The reaction in Cleveland was, not surprisingly, very hostile. Modell had promised numerous times never to move the team. The Brooklyn native mentioned numerous times how saddened and betrayed he and other Brooklynites had felt when the Dodgers moved to Los Angeles. In fact, he had loudly criticized the Colts' move in 1983, as well as the Oakland Raiders' move to Los Angeles a year earlier. The City of Cleveland sued Modell, the Browns, and Stadium Corp for breach of the Browns' lease, which required the Browns to exclusively use Cleveland Stadium for their home games for several seasons after 1995. Surprisingly for Modell, many Baltimore fans sympathized with Clevelanders' outrage. Baltimore was still smarting from Colts owner Robert Irsay's behavior in the run-up to the Colts' move a decade earlier, culminating in the team being literally sneaked out of town in the middle of the night in the fall of 1984. Many people in Baltimore felt that Irsay stole Baltimore's football history as well and didn't think it was fair for them to steal Cleveland's history in the circumstances.

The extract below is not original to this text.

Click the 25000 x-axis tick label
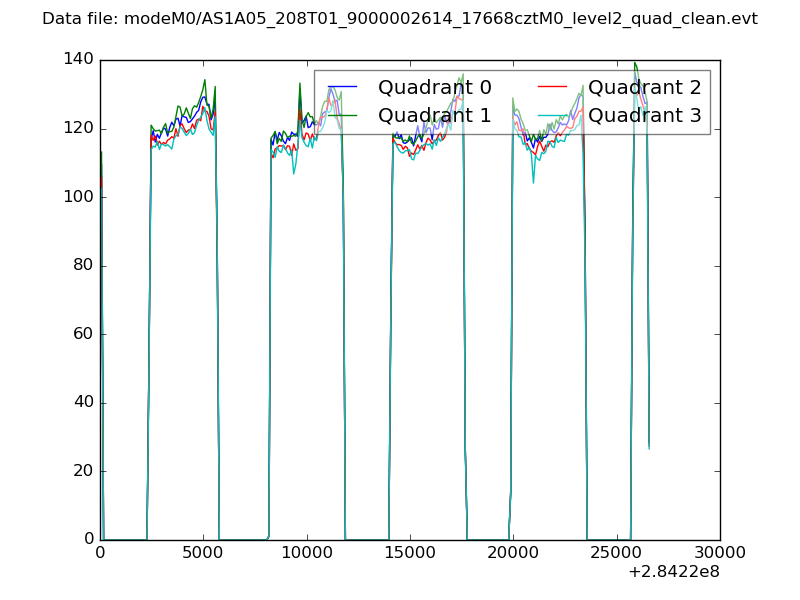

Eventually, the NFL, Modell and the two cities worked out a deal. Modell was allowed to take his players to Baltimore as the Ravens. However, it would be treated as an expansion team, as Modell had to leave behind the Browns' name, colors and heritage. Cleveland was promised a replacement franchise, in the form either of a new team or another relocated franchise and received a loan from the NFL for new stadium construction. The Browns were resurrected in 1999. Many sportswriters and commentators in and outside of Cleveland reviled him, saying that the honorable course would have been to sell the team to local interests. It is widely believed that the acrimony from the move has kept Modell out of the Pro Football Hall of Fame (he was an also-ran in the
2006 voting). He is considered to be the most hated man in Cleveland, and has not returned to the city since 1996. For example, when his longtime friend, Browns kicking legend Lou Groza, died in
2001, Modell didn't feel safe attending the funeral.

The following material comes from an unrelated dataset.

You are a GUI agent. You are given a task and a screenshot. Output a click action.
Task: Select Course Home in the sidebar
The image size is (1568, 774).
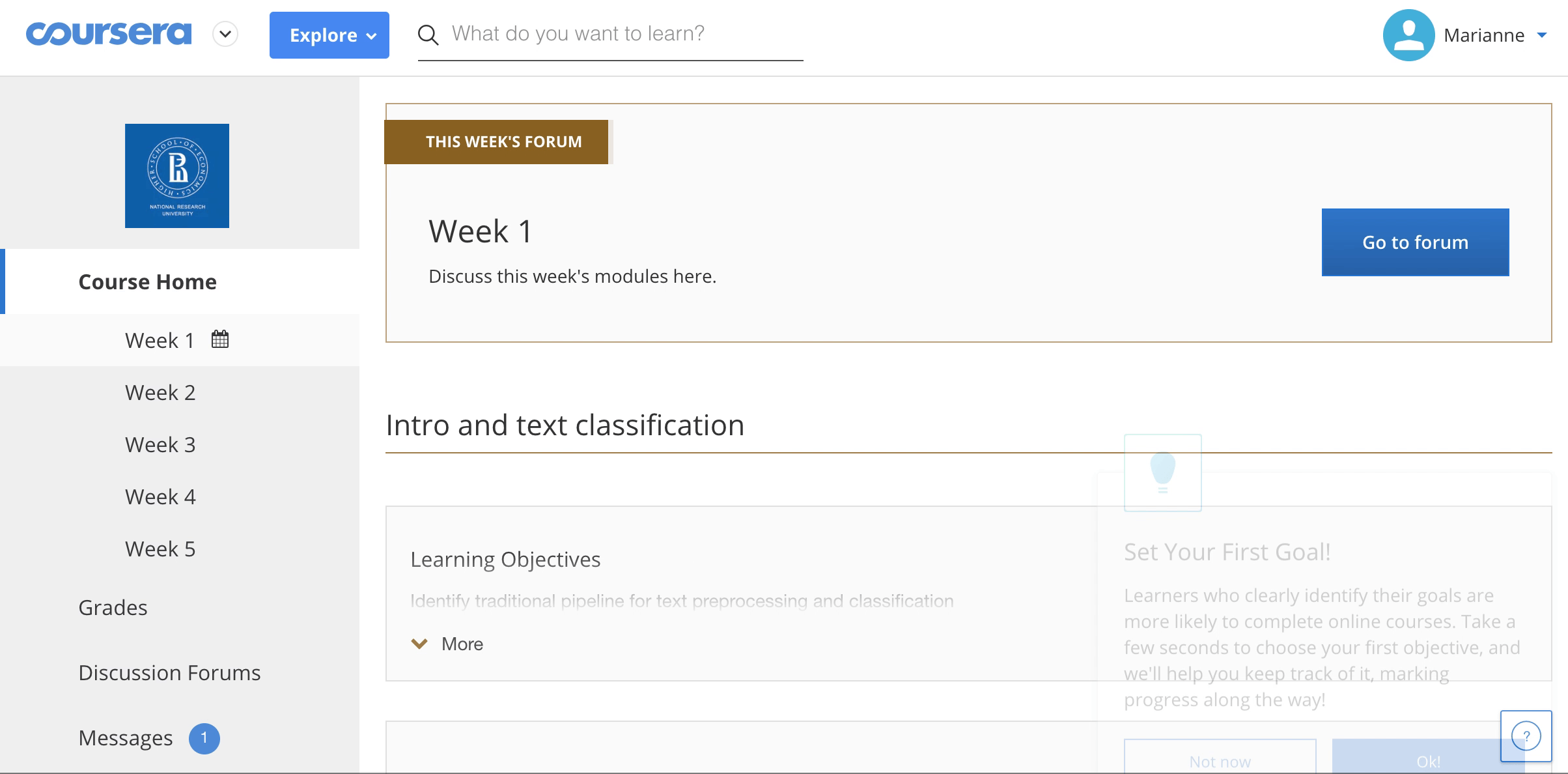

Soon after Modell moved to Baltimore he sold a minority interest to Maryland businessman Steve Bisciotti. After owning an NFL team for 44 seasons, Modell sold controlling interest of the team to Bisciotti in 2003, citing ill health. However, Bisciotti had the option to buy the team at that point after becoming a minority owner in 1999. Modell retains a 1% share and has an office at the Ravens headquarters in Owings Mills, Maryland.
He retained an interest as a maneuver to avoid a claim by the family of a former business advisor who sought to collect an estimated $30 million finder's fee upon Modell's sale of the team to Bisciotti. The family had claimed that under a 1963 agreement Modell owed their father a finder's fee for his original purchase of the team, which fee was to be paid when Modell sold his entire interest.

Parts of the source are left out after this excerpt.